■ **Task brief**
Give exactly the lines from the one that contains "Instruction: Click the Wolf Disco title logo" through the end of the entries below, both included; the pictures stay out.

-- Records shown follows --

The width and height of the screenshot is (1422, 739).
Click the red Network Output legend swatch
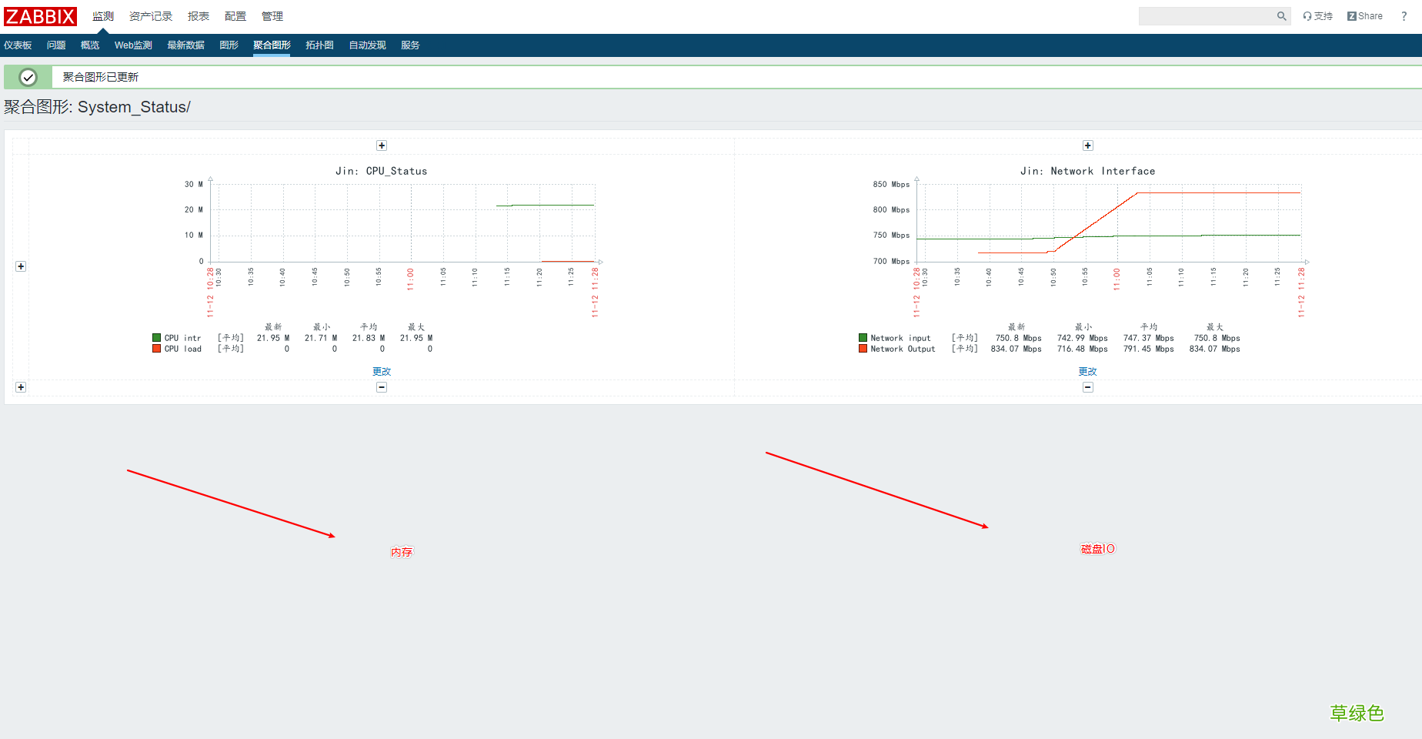click(x=863, y=349)
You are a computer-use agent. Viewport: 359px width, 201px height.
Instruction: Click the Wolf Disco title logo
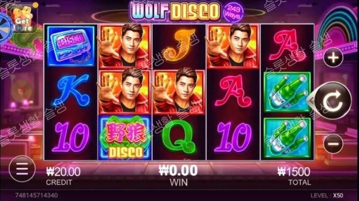tap(175, 11)
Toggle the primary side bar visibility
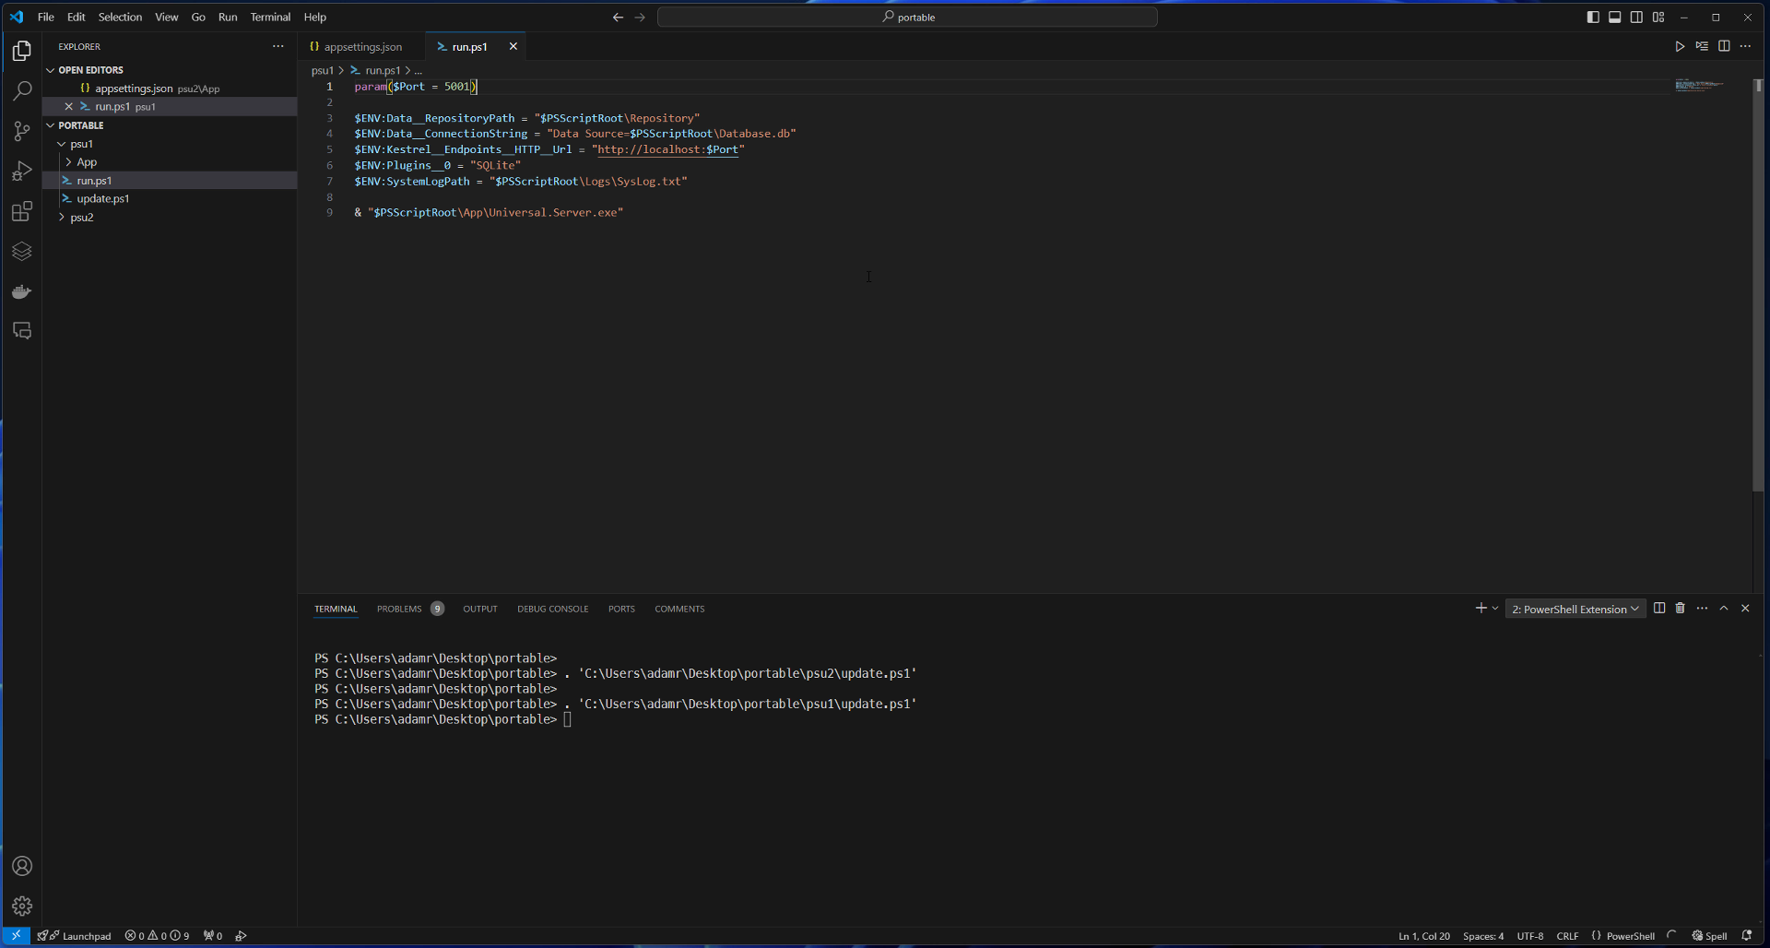Screen dimensions: 1770x948 1593,18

-- Records shown concluded --

■ **Answer space**
Instruction: Click the Wolf Disco title logo
tap(175, 11)
Toggle the primary side bar visibility
Screen dimensions: 1770x948 1593,18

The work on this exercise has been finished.